Activity. Make an exact copy of all the data.

----------------------------------------

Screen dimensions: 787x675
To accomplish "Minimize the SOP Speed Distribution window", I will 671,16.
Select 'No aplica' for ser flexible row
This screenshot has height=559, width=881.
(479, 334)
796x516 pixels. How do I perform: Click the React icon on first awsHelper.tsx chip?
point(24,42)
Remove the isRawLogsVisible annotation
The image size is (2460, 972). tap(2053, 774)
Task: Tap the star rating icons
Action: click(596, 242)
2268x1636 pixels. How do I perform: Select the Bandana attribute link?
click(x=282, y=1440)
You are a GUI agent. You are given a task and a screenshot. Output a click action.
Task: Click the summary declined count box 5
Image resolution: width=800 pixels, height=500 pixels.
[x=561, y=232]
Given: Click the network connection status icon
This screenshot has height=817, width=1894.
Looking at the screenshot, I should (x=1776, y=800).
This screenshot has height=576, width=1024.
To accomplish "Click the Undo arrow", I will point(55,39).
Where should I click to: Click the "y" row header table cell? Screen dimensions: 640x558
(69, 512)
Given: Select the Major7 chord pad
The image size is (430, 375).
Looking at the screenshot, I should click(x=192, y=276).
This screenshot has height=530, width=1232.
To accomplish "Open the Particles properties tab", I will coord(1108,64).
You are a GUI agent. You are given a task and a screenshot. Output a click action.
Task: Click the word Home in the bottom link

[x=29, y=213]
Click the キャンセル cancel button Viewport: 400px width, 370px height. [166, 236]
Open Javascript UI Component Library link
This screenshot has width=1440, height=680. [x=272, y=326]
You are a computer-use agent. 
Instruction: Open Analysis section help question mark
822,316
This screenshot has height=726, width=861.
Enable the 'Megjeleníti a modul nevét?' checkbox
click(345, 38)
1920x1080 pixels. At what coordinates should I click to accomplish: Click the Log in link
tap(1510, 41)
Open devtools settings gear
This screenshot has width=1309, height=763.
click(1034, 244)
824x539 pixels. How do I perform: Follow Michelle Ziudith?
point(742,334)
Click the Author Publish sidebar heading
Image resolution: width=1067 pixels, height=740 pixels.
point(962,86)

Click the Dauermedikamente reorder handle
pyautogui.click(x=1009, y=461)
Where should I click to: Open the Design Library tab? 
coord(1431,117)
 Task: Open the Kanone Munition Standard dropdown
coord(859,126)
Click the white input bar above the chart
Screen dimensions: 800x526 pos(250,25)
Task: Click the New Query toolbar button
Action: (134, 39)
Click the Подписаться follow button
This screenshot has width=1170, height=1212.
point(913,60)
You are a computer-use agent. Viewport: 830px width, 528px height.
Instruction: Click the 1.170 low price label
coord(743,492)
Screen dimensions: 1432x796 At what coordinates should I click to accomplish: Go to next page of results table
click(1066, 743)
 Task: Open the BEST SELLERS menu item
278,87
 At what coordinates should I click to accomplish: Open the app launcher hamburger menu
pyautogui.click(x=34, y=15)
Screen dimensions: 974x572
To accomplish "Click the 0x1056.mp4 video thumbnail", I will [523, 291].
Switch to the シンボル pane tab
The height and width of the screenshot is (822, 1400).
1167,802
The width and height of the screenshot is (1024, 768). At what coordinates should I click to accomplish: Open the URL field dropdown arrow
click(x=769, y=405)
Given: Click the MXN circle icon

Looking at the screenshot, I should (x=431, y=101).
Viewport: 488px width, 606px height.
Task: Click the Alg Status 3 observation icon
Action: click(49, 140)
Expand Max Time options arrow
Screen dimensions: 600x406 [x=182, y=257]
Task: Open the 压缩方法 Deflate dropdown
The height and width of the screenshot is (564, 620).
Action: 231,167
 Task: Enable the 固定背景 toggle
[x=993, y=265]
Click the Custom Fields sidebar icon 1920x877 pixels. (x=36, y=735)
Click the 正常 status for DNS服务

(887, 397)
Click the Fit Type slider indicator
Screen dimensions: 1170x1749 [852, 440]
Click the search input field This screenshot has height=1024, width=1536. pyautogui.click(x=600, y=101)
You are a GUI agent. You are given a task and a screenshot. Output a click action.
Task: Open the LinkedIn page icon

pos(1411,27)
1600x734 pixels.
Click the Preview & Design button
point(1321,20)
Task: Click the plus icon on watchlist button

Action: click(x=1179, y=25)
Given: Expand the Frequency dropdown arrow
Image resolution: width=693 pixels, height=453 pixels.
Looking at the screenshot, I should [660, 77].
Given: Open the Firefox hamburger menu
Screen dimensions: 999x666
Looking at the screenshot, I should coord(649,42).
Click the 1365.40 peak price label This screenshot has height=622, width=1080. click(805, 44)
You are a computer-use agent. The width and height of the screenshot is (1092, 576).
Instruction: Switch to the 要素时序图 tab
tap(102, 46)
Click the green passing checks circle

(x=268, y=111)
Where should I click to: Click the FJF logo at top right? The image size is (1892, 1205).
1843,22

----------------------------------------

Written response.
Screen dimensions: 787x675
To accomplish "Minimize the SOP Speed Distribution window", I will 671,16.
Select 'No aplica' for ser flexible row
This screenshot has height=559, width=881.
(479, 334)
796x516 pixels. How do I perform: Click the React icon on first awsHelper.tsx chip?
point(24,42)
Remove the isRawLogsVisible annotation
The image size is (2460, 972). tap(2053, 774)
Task: Tap the star rating icons
Action: click(596, 242)
2268x1636 pixels. How do I perform: Select the Bandana attribute link?
click(x=282, y=1440)
You are a GUI agent. You are given a task and a screenshot. Output a click action.
Task: Click the summary declined count box 5
Image resolution: width=800 pixels, height=500 pixels.
[x=561, y=232]
Given: Click the network connection status icon
This screenshot has height=817, width=1894.
Looking at the screenshot, I should (x=1776, y=800).
This screenshot has height=576, width=1024.
To accomplish "Click the Undo arrow", I will point(55,39).
Where should I click to: Click the "y" row header table cell? Screen dimensions: 640x558
(69, 512)
Given: Select the Major7 chord pad
The image size is (430, 375).
Looking at the screenshot, I should click(x=192, y=276).
This screenshot has height=530, width=1232.
To accomplish "Open the Particles properties tab", I will coord(1108,64).
You are a GUI agent. You are given a task and a screenshot. Output a click action.
Task: Click the word Home in the bottom link

[x=29, y=213]
Click the キャンセル cancel button Viewport: 400px width, 370px height. [166, 236]
Open Javascript UI Component Library link
This screenshot has width=1440, height=680. [x=272, y=326]
You are a computer-use agent. 
Instruction: Open Analysis section help question mark
822,316
This screenshot has height=726, width=861.
Enable the 'Megjeleníti a modul nevét?' checkbox
click(345, 38)
1920x1080 pixels. At what coordinates should I click to accomplish: Click the Log in link
tap(1510, 41)
Open devtools settings gear
This screenshot has width=1309, height=763.
click(1034, 244)
824x539 pixels. How do I perform: Follow Michelle Ziudith?
point(742,334)
Click the Author Publish sidebar heading
Image resolution: width=1067 pixels, height=740 pixels.
point(962,86)

Click the Dauermedikamente reorder handle
pyautogui.click(x=1009, y=461)
Where should I click to: Open the Design Library tab? 
coord(1431,117)
 Task: Open the Kanone Munition Standard dropdown
coord(859,126)
Click the white input bar above the chart
Screen dimensions: 800x526 pos(250,25)
Task: Click the New Query toolbar button
Action: (134, 39)
Click the Подписаться follow button
This screenshot has width=1170, height=1212.
point(913,60)
You are a computer-use agent. Viewport: 830px width, 528px height.
Instruction: Click the 1.170 low price label
coord(743,492)
Screen dimensions: 1432x796 At what coordinates should I click to accomplish: Go to next page of results table
click(1066, 743)
 Task: Open the BEST SELLERS menu item
278,87
 At what coordinates should I click to accomplish: Open the app launcher hamburger menu
pyautogui.click(x=34, y=15)
Screen dimensions: 974x572
To accomplish "Click the 0x1056.mp4 video thumbnail", I will [523, 291].
Switch to the シンボル pane tab
The height and width of the screenshot is (822, 1400).
1167,802
The width and height of the screenshot is (1024, 768). At what coordinates should I click to accomplish: Open the URL field dropdown arrow
click(x=769, y=405)
Given: Click the MXN circle icon

Looking at the screenshot, I should (x=431, y=101).
Viewport: 488px width, 606px height.
Task: Click the Alg Status 3 observation icon
Action: click(49, 140)
Expand Max Time options arrow
Screen dimensions: 600x406 [x=182, y=257]
Task: Open the 压缩方法 Deflate dropdown
The height and width of the screenshot is (564, 620).
Action: 231,167
 Task: Enable the 固定背景 toggle
[x=993, y=265]
Click the Custom Fields sidebar icon 1920x877 pixels. (x=36, y=735)
Click the 正常 status for DNS服务

(887, 397)
Click the Fit Type slider indicator
Screen dimensions: 1170x1749 [852, 440]
Click the search input field This screenshot has height=1024, width=1536. pyautogui.click(x=600, y=101)
You are a GUI agent. You are given a task and a screenshot. Output a click action.
Task: Open the LinkedIn page icon

pos(1411,27)
1600x734 pixels.
Click the Preview & Design button
point(1321,20)
Task: Click the plus icon on watchlist button

Action: click(x=1179, y=25)
Given: Expand the Frequency dropdown arrow
Image resolution: width=693 pixels, height=453 pixels.
Looking at the screenshot, I should [660, 77].
Given: Open the Firefox hamburger menu
Screen dimensions: 999x666
Looking at the screenshot, I should coord(649,42).
Click the 1365.40 peak price label This screenshot has height=622, width=1080. click(805, 44)
You are a computer-use agent. The width and height of the screenshot is (1092, 576).
Instruction: Switch to the 要素时序图 tab
tap(102, 46)
Click the green passing checks circle

(x=268, y=111)
Where should I click to: Click the FJF logo at top right? The image size is (1892, 1205).
1843,22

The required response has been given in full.